On the Run (Mankind on the Run)Gordon R. Dickson
MANKIND ON THE RUN
(Also published as On The Run)
GORDON R. DICKSON
ACE BOOKS A Division of A. A. Wyn, Inc. 23 West 47th Street, New York 36, N. Y.
MANKIND ON THE RUN
Copyright ©, 1956, by A. A. Wyn, Inc. All Rights Reserved
It was a future where law compelled four billion people to be always on the move. But for Kil Bruner it was the best of all possible worlds. He held Class A citizenship, and his Key made every good thing in this rigidly controlled world available to him.

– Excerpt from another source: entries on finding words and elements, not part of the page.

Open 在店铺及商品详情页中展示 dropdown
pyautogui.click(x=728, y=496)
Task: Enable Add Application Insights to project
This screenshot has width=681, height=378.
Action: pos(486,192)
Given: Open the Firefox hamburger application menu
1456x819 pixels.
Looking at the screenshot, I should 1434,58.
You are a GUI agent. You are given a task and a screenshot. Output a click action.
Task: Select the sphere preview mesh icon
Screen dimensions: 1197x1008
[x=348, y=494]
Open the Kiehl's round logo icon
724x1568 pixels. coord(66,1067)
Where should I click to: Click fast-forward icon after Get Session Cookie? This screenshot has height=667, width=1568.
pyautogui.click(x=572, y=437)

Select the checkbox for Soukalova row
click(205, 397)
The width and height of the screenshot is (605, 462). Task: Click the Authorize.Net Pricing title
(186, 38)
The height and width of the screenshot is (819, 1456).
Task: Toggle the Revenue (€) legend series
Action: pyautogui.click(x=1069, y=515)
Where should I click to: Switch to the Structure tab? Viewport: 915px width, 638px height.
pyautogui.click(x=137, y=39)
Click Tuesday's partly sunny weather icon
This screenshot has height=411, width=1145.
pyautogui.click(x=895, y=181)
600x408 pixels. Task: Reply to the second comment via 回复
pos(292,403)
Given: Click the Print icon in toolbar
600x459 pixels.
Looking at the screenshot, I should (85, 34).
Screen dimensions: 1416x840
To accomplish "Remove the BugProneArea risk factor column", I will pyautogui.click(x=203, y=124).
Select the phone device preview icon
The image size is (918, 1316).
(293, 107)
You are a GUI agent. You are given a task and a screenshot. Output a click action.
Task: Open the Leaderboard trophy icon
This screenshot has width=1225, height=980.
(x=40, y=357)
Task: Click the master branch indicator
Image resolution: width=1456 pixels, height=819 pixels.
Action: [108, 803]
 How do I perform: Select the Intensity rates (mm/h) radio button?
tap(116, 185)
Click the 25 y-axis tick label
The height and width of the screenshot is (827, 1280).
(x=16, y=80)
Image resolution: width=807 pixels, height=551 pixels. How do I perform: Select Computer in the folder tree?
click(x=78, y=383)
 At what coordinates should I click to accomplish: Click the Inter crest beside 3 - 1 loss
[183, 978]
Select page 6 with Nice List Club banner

But one night a strange visitation snatched his wife Ellen away from him right before his eyes. And no one would help him find herl
"Files" ignored his pleas, hunted him instead, condemned him to move every twenty-four hours. Somewhere in the maddening unknown, Ellen was being held captive, key to a secret so fantastic that its seekers would destroy the earth in order to learn it. Kil then knew that his dangerous mission was more than personal—it was universal dynamite !
The south-bound rocket, intercontinental, out of Acapulco, Mexico, for Tierra del Fuego at the tip of South America, flamed skyward east of the city, briefly ripping apart the soft tropical night with sound and fury. Its glare dwindled and vanished, leaving only the little firefly lights of small flyers, dropping down into the shallow bay before the Hotel Belmonte. On the terrace of the hotel's open-air dining area, cut from the rocky cliffs and facing the ocean, Kil Bruner turned from the noise of the departing rocket to see his wife, Ellen, dabbing furtively at her eyes.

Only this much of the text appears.